El año pasado solo Perú, Panamá y República Dominicana gozaron de estabilidad y crecimiento económico, mientras que las economías de Argentina, Brasil y Venezuela se resintieron por diferentes motivos y otras como las de Colombia, Chile y México, crecieron por debajo de su potencial. Este año se prevé una recuperación generalizada.

Valora Analitik ha realizado para Grupo SURA un análisis de los riesgos y oportunidades que presentan las principales economías de la región para este año, en el que se incluyen las opiniones de diversos expertos. En el capítulo de los riesgos, destacan las tensiones comerciales entre Estados Unidos y China, la volatilidad en los mercados de capitales y factores a favor y en contra del consumo interno en países relevantes en la región.

Se espera que el producto interno bruto (PIB) de la región se expanda este año entre un 2% y un 2,5%, “un crecimiento modesto, si se compara con el 3,5% esperado para la economía mundial” según los organismos internacionales. En los países en los que SURA tiene presencia, el FMI espera que los mayores avances se den en Colombia, Brasil y Uruguay, mientras Perú y México se mantendrían estables, Chile se desaceleraría y se mantendría la recesión en Argentina, “pero con signos de recuperación”.

“Las mejores perspectivas para 2019 en las principales economías latinoamericanas, no equivale a decir que la región sea inmune a lo que pasa en el ámbito externo”, explica Cristóbal Doberti, gerente regional de Estrategias de Ahorro e Inversión de SURA Asset Management.

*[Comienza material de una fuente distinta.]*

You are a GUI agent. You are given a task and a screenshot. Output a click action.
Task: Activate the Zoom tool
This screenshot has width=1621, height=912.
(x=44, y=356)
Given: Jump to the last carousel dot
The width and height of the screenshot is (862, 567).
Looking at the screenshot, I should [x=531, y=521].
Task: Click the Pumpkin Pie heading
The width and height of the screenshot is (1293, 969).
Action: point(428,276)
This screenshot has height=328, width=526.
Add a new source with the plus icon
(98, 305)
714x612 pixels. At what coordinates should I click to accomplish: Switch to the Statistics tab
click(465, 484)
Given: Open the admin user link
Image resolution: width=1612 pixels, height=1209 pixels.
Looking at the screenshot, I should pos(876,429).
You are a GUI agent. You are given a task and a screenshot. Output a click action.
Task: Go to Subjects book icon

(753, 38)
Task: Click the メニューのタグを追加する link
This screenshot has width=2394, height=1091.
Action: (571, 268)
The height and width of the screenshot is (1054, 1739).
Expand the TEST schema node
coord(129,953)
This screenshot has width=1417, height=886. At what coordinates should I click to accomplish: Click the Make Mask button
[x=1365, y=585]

El analista señala que las economías desarrolladas vienen de un periodo de crecimiento robusto y ahora pasan por una desaceleración, debido al agotamiento fiscal y tasas de interés más altas. En contraste, Latinoamérica venía de años complicados y atraviesa por un proceso de recuperación en sus principales economías. La mayor amenaza para su crecimiento este año es que las medidas proteccionistas reduzcan el intercambio comercial entre EE UU y China y la desaceleración de este último que daría como resultado para la región “un descenso de los precios de los bienes básicos (commodities), según el analista de calificaciones soberanas de Fitch Ratings, Richard Francis”.

“Y si bien la economía latinoamericana no es homogénea, un porcentaje importante de países depende de los commodities, como es el caso de Chile y Perú‘El foco de atención es y seguirá siendo el desempeño de China durante 2019, pues es la economía que genera dinamismo a los sectores de bienes básicos’, añade el decano de la Facultad de Economía y Negocios de la Universidad Santo Tomás de Chile, Guillermo Yánez”.

 

Cambios políticos y políticas monetarias

Por lo que se refiere a los relevos presidenciales durante 2018, los analistas ven con optimismo los cambios en Brasil, Colombia, Perú y México por las reformas estructurales que podrían conllevar y la atracción de más inversión, aunque las perspectivas no son tan halagüeñas en el caso de México, donde el cambio de gobierno no ha generado de momento confianza en el tejido empresarial.

En cuanto a Brasil, el analista de SURA Asset Management señala que los desafíos vienen desde la debilidad de las cuentas externas, y si no hay modificaciones con el gasto social, “la situación puede deteriorarse de manera importante”.

“En cuanto a Colombia, el FMI advierte señales a favor del crecimiento, aún por debajo del potencial, en el respaldo de la política monetaria, la ejecución del programa de infraestructura de cuarta generación y los cambios recientes de política tributaria a favor de la inversión”.

Se espera que a lo largo de 2019 la mayoría de las monedas latinoamericanas se deprecien respecto al dólar que estaría sobrevalorado “respecto a la mayoría de las monedas de la región, exceptuando notoriamente el real (BRL)”. No obstante, queda por ver cuál es la línea que adopta la Reserva Federal de Estados Unidos (FED) ya que, si “continúa subiendo tasas, probablemente las monedas de la región se debilitarán. También la tasa de cambio dependerá de si la economía global, efectivamente, se desacelerará de manera controlada”, señala el informe.

Por último y en cuanto a la inflación, exceptuando Venezuela y Argentina, esta se mantiene en niveles equilibrados dentro de la región. “Los expertos consultados coinciden en que los bancos centrales de países como Chile, Brasil y Colombia podrían entrar en un ciclo de incremento de tasas de intervención. En la medida en que las economías se vienen recuperando de crecimientos bajos, es probable que los bancos empiecen a moderar el estímulo monetario, agregó el analista de SURA Asset Management”. Lo único que podría cambiar estas intenciones sería un “un escenario externo un poco más débil y con las principales economías desacelerándose”.